* _Request 1_
Answer these questions using the comment thread about Plasma:
(a) What does the underlying window turn out to be?
(b) Whose behavior does eike hein plan to implement based on the new codebase?
(c) Who has been working on the QML new desktop containment?
* _Request 2_
Revise the comment thread about Plasma by rewriting the passage starting with "Sebastian Kügler has" and going on through "chime in here.", with "Plasma Workspaces 2" in place of "Plasma 2".

* _Document extract_
Please file a bug ticket - this is likewise unlikely to be a regression because the underlying window is simply a Plasma dialog, and I'm skeptical of the chances of an easy applet-side fix, but it's worth investigating.

> 6.

I'll look into that.

> Also, has Icon Tasks been ported, or will it be ported?

As far as the original Icon Tasks goes I can't speak for its maintainer, but I do plan to implement its behavior based on the new codebase,

By eike hein at Mon, 07/29/2013 - 08:22

There was a QML desktop container proof of concept. Where's that proof of concept going? The current desktop has some serious limitations and the PoC as is was very useful. Will that proof of concept be expanded? Can we have a QML desktop containment in PW1, while we wait for the real goodies in PW2?

By Alejandro Nova at Mon, 07/29/2013 - 12:55

Sebastian Kügler has been rocking away on the QML new desktop containment. I believe he's focused on Plasma 2 at this point, though ... I'll ring him to chime in here.

* _Data extract_
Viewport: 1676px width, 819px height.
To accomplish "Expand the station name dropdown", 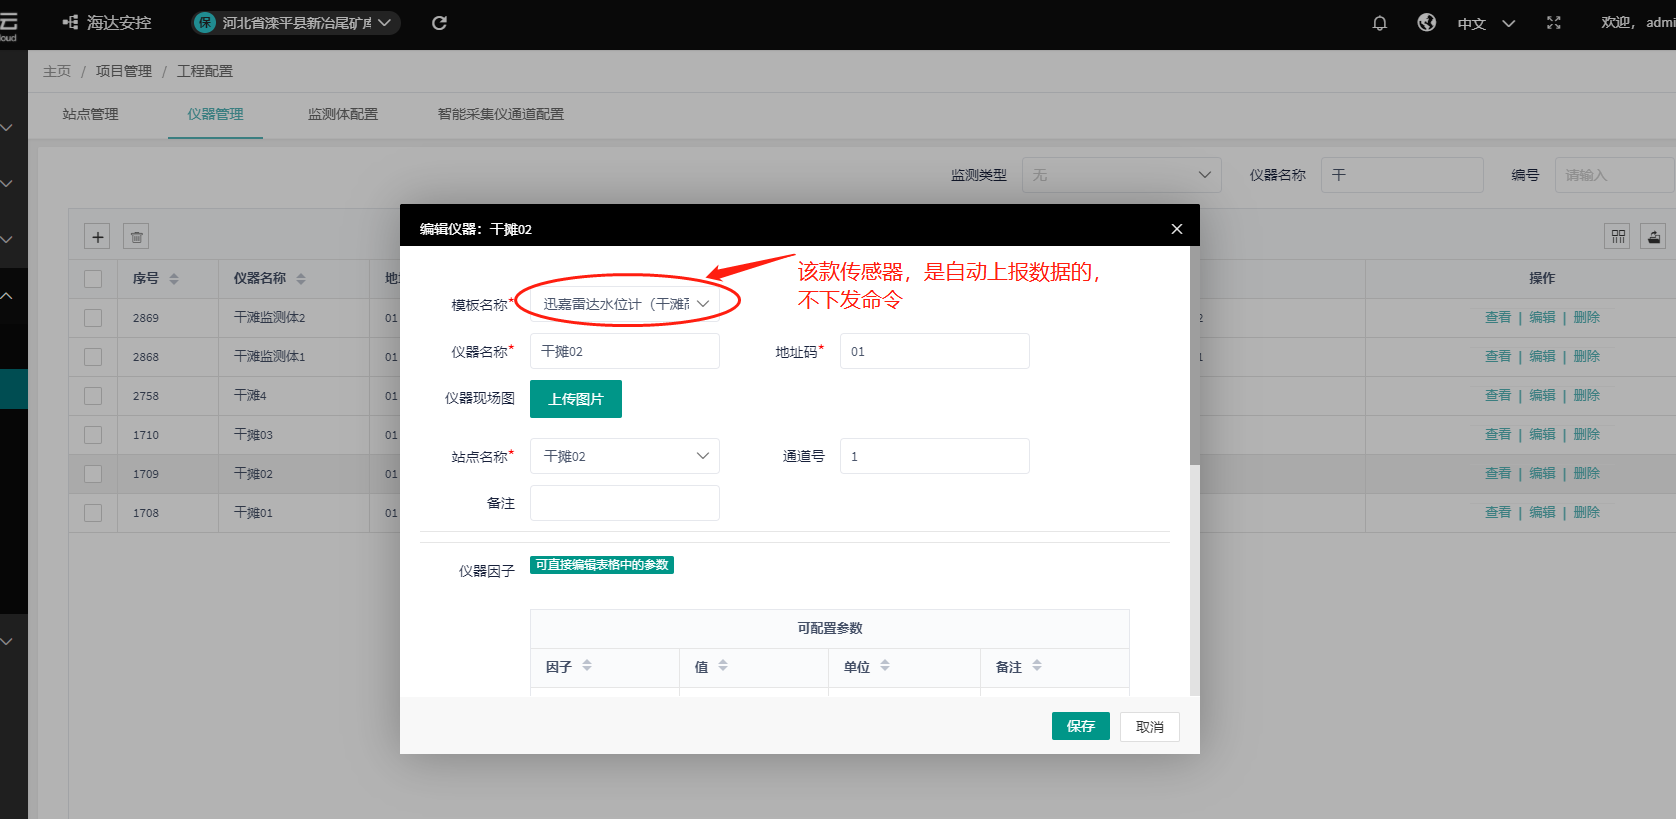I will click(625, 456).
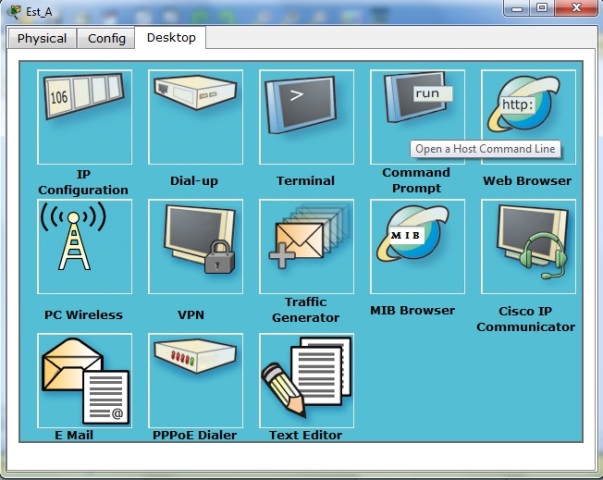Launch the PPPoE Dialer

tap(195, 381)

--

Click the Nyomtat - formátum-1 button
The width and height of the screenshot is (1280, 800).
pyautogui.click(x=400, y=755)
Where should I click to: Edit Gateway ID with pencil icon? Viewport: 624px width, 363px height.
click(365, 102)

...

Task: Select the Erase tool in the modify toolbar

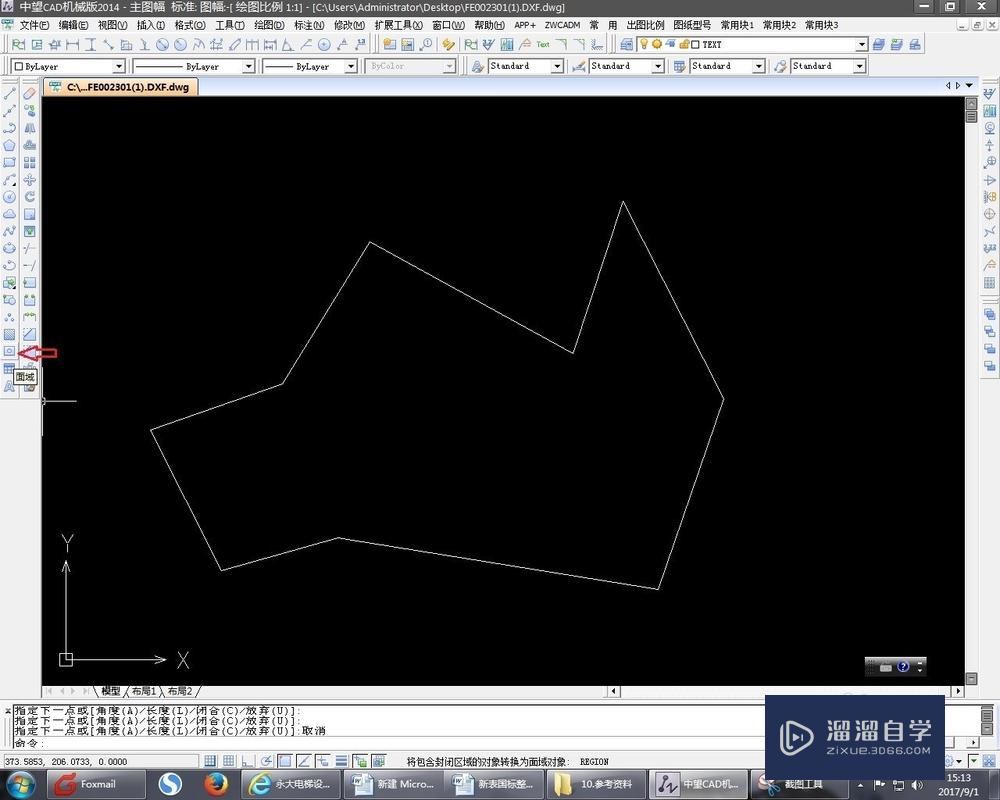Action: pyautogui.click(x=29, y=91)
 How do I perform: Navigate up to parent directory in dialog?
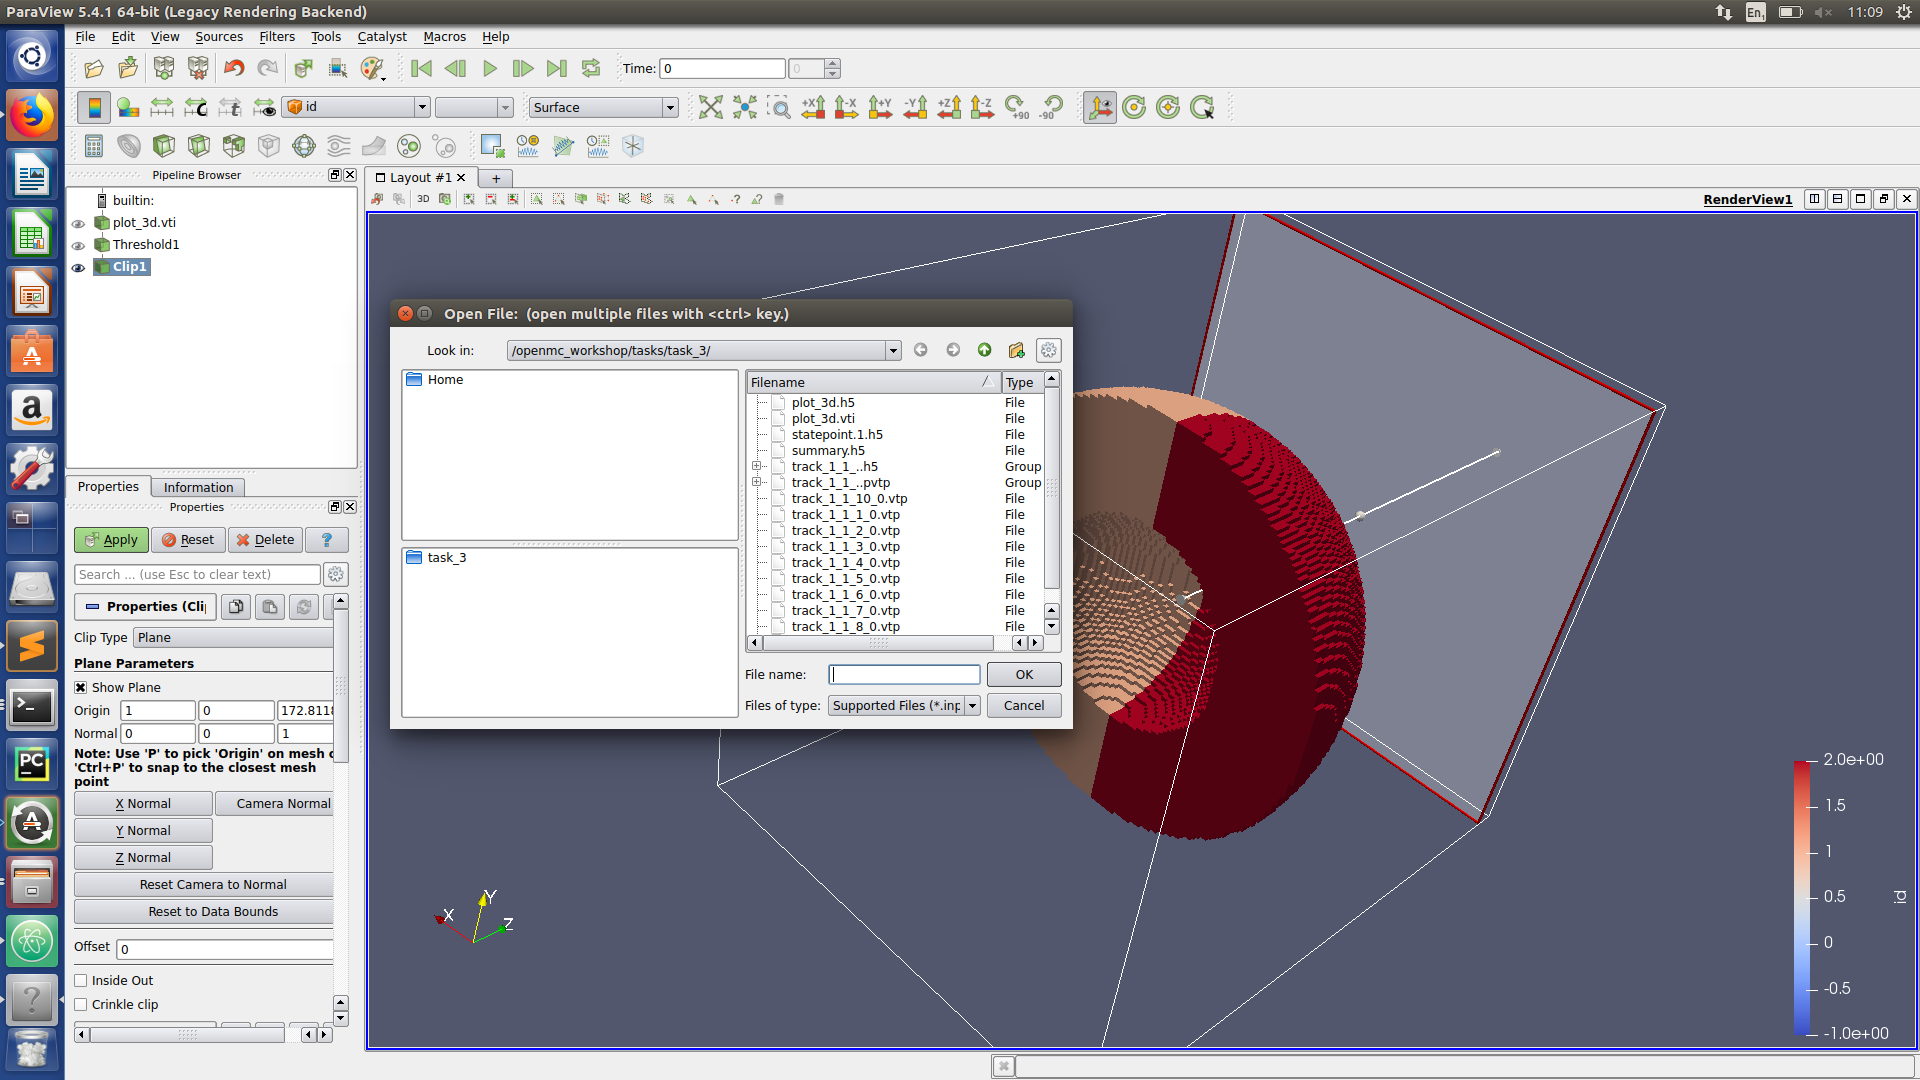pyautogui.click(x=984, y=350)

* _Full answer 1_
(a) A Plasma dialog.
(b) The original Icon Tasks.
(c) Sebastian Kügler.

* _Full answer 2_
Sebastian Kügler has been rocking away on the QML new desktop containment. I believe he's focused on Plasma Workspaces 2 at this point, though ... I'll ring him to chime in here.